Decided On March 22, 1978
STATE OF GUJARAT Appellant
V/S
NATWARLAL PITAMBERDAS SHAH Respondents

JUDGEMENT

(1.) This appeal by the State is directed against the order passed by the learned City Sessions Judge Ahmedabad acquitting the respondent accused of offence punishable under sec. 16(1)(a)(i) read with sec. 7(1) of the Prevention of Food Adulteration Act 1954 (hereinafter referred to as the Act).

(2.) The facts leading to this appeal are as follows. J. C. Patel who is a Food Inspector attached to the Municipal Corporation for the city of Ahmedabad purchased from the accused who is running a shop in Javahar Chowk in Maninagar area in the city of Ahmedabad 40 grams of chilly powder. It appears that chilly powder was purchased in the presence of Kantilal who is working as a peon and one Shantilal. After following the necessary formalities laid down under the Act sample of chilly powder has sent for analysis to the Public Analyst for the City of Ahmedabad. The Public Analyst in his report gave an opinion that chilly powder was adulterated. J. C. Patel thereupon filed a complaint before the learned Metropolitan Magistrate Eighth Court Ahmedabad alleging that the accused had committed offence punishable under sec. 16(1)(a)(i) read with sec. 7(1) of the Act. The accused pleaded not guilty to the charge. The learned Magistrate after recording evidence convicted the accused for the offence punishable under sec. 16(1)(a)(i) read with sec. 7(1) of the Act and sentenced him to simple imprisonment for six months and to pay a fine of Rs. 1000 in default to suffer further simple imprisonment for six months.

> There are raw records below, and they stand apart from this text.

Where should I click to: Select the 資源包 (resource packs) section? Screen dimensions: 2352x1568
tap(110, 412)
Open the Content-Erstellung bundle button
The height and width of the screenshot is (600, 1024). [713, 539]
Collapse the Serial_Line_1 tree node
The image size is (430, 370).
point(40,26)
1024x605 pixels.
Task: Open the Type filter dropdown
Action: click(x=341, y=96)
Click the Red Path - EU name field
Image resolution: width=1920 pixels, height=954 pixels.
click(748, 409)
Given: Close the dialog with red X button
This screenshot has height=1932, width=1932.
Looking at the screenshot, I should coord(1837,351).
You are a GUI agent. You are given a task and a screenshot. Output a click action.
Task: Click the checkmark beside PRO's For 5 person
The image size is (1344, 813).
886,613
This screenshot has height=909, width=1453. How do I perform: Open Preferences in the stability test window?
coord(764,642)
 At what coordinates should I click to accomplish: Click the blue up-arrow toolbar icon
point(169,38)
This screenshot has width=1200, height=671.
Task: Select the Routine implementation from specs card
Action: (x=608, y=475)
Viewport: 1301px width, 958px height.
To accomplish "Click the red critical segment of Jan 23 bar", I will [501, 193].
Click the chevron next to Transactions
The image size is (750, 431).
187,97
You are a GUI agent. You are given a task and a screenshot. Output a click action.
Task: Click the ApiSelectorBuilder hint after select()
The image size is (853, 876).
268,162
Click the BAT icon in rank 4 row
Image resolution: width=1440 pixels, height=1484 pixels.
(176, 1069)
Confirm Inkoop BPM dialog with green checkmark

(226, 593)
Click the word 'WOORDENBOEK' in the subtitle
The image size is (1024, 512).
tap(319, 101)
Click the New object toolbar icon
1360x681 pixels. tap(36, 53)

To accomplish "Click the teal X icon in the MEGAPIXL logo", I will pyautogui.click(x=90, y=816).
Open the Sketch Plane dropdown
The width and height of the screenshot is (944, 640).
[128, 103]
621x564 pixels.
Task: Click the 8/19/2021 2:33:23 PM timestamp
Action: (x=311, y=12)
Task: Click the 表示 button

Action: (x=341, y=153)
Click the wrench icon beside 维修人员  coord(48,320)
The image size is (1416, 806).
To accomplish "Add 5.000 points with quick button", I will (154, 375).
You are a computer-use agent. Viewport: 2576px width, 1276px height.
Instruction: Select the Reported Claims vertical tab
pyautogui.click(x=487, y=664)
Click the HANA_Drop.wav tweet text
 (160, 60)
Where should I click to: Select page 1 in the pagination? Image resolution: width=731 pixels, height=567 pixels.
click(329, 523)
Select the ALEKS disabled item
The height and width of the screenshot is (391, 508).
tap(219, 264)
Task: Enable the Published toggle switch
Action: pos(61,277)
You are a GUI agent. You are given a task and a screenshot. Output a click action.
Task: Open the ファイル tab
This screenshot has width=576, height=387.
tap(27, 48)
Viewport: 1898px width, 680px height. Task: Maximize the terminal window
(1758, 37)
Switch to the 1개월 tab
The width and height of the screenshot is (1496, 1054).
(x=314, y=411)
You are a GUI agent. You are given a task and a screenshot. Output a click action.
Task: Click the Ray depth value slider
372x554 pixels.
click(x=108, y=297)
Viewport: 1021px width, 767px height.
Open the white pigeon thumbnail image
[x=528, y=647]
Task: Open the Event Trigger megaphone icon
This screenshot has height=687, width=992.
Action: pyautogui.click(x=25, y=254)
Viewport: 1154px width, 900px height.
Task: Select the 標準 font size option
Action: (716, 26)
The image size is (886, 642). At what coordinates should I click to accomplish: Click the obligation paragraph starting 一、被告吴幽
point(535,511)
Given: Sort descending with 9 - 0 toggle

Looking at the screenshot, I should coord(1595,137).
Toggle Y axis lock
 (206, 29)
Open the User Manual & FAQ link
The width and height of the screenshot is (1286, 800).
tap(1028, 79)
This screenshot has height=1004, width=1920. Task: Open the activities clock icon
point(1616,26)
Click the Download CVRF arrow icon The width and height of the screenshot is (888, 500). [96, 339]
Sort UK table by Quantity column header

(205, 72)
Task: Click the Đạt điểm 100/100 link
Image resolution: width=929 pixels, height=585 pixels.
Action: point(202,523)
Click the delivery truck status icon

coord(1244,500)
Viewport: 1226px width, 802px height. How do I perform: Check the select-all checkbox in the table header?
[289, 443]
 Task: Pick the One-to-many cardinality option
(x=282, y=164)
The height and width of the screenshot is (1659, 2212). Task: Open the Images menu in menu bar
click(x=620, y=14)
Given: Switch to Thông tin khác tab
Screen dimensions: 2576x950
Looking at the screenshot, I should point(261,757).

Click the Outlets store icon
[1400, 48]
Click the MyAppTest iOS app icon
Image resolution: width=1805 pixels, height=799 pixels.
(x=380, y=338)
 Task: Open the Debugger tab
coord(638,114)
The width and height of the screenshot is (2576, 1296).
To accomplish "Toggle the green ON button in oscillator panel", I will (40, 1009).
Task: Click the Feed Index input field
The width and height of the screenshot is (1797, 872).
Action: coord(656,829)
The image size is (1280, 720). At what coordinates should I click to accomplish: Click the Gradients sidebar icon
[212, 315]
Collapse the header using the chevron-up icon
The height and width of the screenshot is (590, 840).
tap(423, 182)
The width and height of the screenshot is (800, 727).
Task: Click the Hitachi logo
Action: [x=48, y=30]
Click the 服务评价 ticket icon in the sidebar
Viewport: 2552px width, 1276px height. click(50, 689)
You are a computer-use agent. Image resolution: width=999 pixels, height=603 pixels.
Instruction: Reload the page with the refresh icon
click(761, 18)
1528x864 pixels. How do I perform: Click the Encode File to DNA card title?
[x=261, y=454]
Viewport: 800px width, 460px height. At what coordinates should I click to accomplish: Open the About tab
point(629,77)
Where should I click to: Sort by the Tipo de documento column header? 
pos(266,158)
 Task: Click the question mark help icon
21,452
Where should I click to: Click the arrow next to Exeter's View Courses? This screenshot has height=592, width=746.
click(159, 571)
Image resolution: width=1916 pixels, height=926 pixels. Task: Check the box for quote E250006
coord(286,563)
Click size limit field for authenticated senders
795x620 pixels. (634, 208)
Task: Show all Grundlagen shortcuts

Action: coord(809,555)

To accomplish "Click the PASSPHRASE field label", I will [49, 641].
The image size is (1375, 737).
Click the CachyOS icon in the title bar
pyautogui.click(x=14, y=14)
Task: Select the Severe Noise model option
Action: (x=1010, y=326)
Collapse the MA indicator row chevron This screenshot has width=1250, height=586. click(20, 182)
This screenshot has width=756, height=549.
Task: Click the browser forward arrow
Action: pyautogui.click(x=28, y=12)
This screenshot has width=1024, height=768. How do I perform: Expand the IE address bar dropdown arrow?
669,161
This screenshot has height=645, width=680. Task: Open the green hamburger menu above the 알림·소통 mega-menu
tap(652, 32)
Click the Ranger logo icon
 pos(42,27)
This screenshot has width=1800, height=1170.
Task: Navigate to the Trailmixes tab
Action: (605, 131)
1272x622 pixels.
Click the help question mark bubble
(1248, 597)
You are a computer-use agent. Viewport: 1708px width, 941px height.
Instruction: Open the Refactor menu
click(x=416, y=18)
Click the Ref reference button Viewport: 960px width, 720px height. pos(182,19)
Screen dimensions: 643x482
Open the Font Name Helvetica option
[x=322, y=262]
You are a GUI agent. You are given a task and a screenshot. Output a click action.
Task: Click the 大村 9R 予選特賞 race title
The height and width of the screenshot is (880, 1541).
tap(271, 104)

(3.) Being aggrieved by the said order of conviction and sentence the accused went in appeal before the City Sessions Court at Ahmedabad. It was contended before the learned City Sessions Judge who heard the appeal that J. C. Patel that is the complainant who had filed the complaint before the learned Magistrate was not a Food Inspector on the date on which he took the sample of chilly powder and therefore prosecution of the accused was bad in law. The learned Judge proceeded to decide this contention raised on behalf of the accused on the basis that there was no dispute that complainant Patel did not possess any of the qualifications referred to in clauses (i) to (iv) of Rule 8 of the Rules framed under the Act. On appreciation of evidence on record the learned Judge found that the complainant took charge and commenced to work as Food Inspector three months prior to the dale on which P. W. 2 Kantilal gave his evidence before the learned Magistrate. In the view of the learned Judge though the complainant was appointed as Food Inspector in 1966 he was not working as such and he therefore held that the complainant was not a Food Inspector within the meaning of proviso to the said Rule 8. The learned Judge therefore came to the conclusion that the complainant was not competent to take sample of chilly powder for analysis and he was also not competent to set the law into motion by launching prosecution against the accused. In this view of the matter the learned Judge held that the order of conviction and sentence passed by the learned Magistrate was wrong. He therefore allowed the appeal filed by the accused and acquitted him. In the view which he took the learned Judge did not consider it necessary to decide other contentions which were raised by the accused before him. It is this order of acquittal which is challenged by the State before us in this appeal.